### Task description
Apart from the images, reproduce all of the data word for word.
═══ Excerpted records ═══
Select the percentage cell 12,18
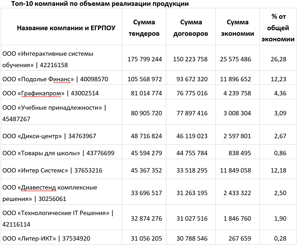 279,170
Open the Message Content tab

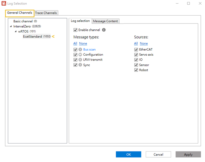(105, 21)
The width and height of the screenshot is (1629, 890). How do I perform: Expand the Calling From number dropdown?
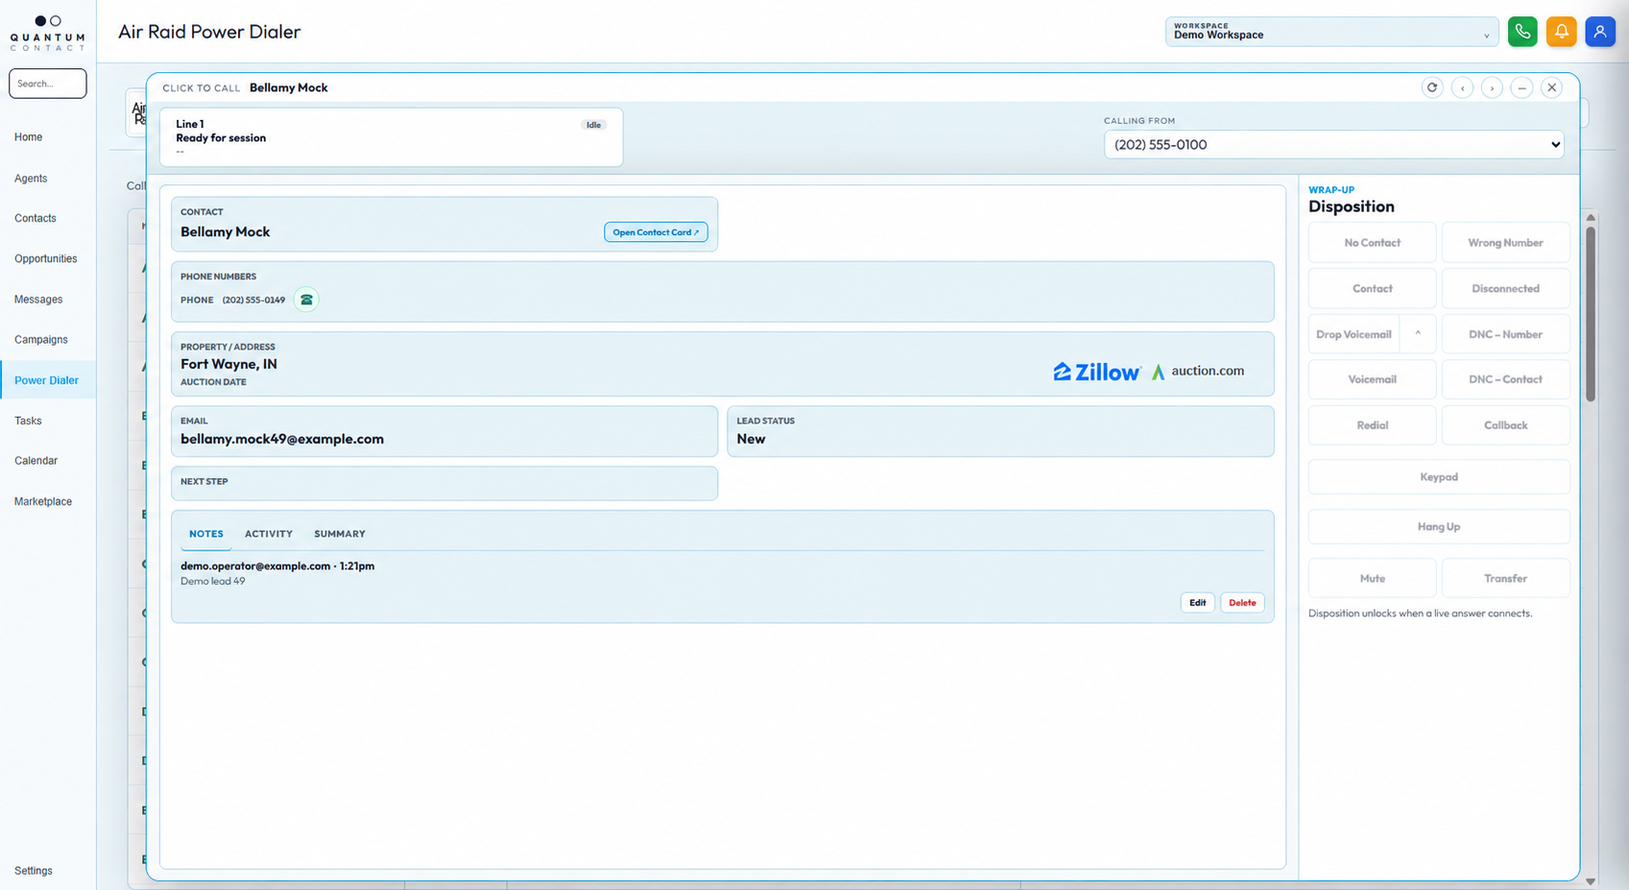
═══
### Solution to this problem
Select the percentage cell 12,18
 279,170
Open the Message Content tab

(105, 21)
The width and height of the screenshot is (1629, 890). How do I perform: Expand the Calling From number dropdown?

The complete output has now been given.